Lo volví a ver mucho después, hace poco, cuando ya venía muy seguido a la ciudad. Yo trabajaba desde hacía tiempo con alguien que se le parecía mucho: Homero Alsina Thevenet, también conocido como HAT. Como Chao, Homero era preciso, filoso, informado, caminaba con un ritmo imposible de seguir, castigaba con mano dura la estupidez o el exceso de petulancia (a veces, desde luego, con petulancia). Vino a dar una charla al Bernardino Rivadavia. Era un día de invierno, con una lluvia demoníaca. Cuando subimos a la sala, había diez personas, cinco de las cuales éramos amigos de él o gente que quería entrevistarlo. Yo había leído en algún lugar que el Bernardino estaba dirigido por Fernando Chao. En un rapto poco frecuente de lucidez, deduje que era el hijo.

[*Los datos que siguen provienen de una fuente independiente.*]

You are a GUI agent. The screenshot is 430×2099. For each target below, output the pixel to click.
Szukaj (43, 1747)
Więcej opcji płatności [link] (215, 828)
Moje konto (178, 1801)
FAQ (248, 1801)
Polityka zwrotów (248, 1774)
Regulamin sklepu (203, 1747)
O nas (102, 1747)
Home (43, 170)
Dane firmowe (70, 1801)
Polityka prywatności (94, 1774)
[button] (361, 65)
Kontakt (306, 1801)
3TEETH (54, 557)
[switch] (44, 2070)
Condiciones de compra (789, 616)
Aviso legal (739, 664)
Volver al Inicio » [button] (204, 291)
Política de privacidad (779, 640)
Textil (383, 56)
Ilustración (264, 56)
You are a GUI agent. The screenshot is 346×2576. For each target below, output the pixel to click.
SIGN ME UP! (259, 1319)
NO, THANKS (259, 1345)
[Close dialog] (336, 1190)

Cuando Homero terminó, me acerqué a hablar con Chao jr. No sabía cómo empezar: ¿qué pasaba si... bueno, si Fernando Chao había seguido el destino de toda carne? Me acerqué y traté de explicarle cómo había importado su padre para mí durante una larga época. Me miró un poco asombrado, y me dijo: "Bueno, ¿por qué no se lo dice a él?". Se corrió un poco y allí estaba, con una mirada aguda, mirándonos, Fernando Chao padre.

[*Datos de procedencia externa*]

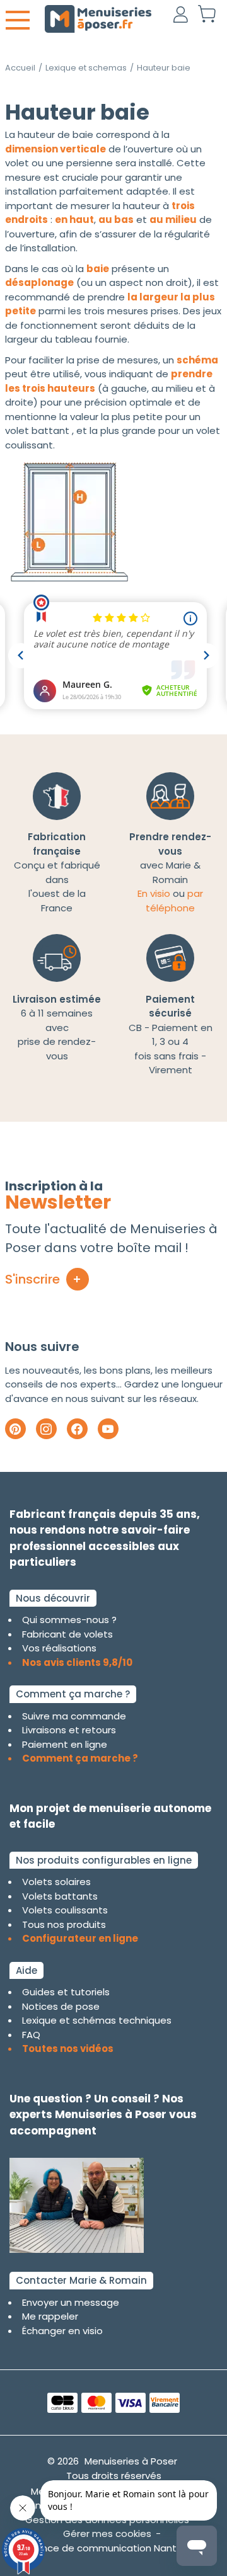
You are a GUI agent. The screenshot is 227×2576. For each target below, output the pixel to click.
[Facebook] (77, 1428)
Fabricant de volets (67, 1634)
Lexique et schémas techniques (97, 2020)
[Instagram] (46, 1428)
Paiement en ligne (64, 1744)
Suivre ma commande (74, 1716)
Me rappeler (50, 2316)
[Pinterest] (15, 1428)
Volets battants (60, 1896)
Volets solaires (56, 1881)
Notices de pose (61, 2006)
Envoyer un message (70, 2302)
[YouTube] (108, 1428)
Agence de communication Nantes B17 (114, 2548)
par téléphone (174, 901)
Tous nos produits (64, 1924)
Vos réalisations (59, 1648)
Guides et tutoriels (66, 1991)
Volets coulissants (65, 1910)
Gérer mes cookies (107, 2533)
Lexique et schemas (86, 68)
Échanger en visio (62, 2330)
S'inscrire (32, 1279)
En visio (153, 893)
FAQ (31, 2034)
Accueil (20, 68)
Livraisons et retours (69, 1729)
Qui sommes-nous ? (69, 1619)
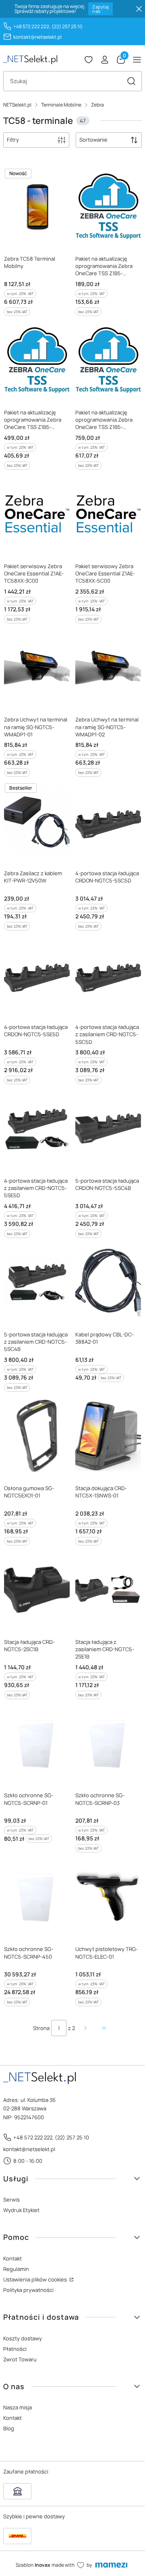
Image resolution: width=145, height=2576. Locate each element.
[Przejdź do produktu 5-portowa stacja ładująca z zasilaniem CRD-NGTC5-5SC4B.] (37, 1282)
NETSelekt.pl (17, 104)
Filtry (13, 139)
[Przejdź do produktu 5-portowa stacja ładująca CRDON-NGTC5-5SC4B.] (108, 1129)
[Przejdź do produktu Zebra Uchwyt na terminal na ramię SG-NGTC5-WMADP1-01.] (37, 668)
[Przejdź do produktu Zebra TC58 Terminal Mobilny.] (37, 207)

Lo saludé un poco emocionado y le comenté cómo me había impresionado aquella vez en la calle, tan igual a sí mismo, a través del tiempo. Rápido, preciso, me miró un poco cachador, después de que intercambiamos dos o tres párrafos, y mientras arrancaba, con ese ritmo de caminata infernal, homérico, agregó: "Y ya me voy. Porque usted no conoce mi secreto", dijo. Hizo el gesto de bajar una tapa sobre sí mismo: "En cuanto llego a casa, me meto en el barril de formol". Hizo una pausa perfecta, como sólo él y Thevenet saben hacerla. Y agregó: "Y bajo la tapa". Y se alejó como el personaje de los avisos del whisky Johnny Walker, tan campante.



El cine Sol de Mayo cerró el 27 de junio de 1977.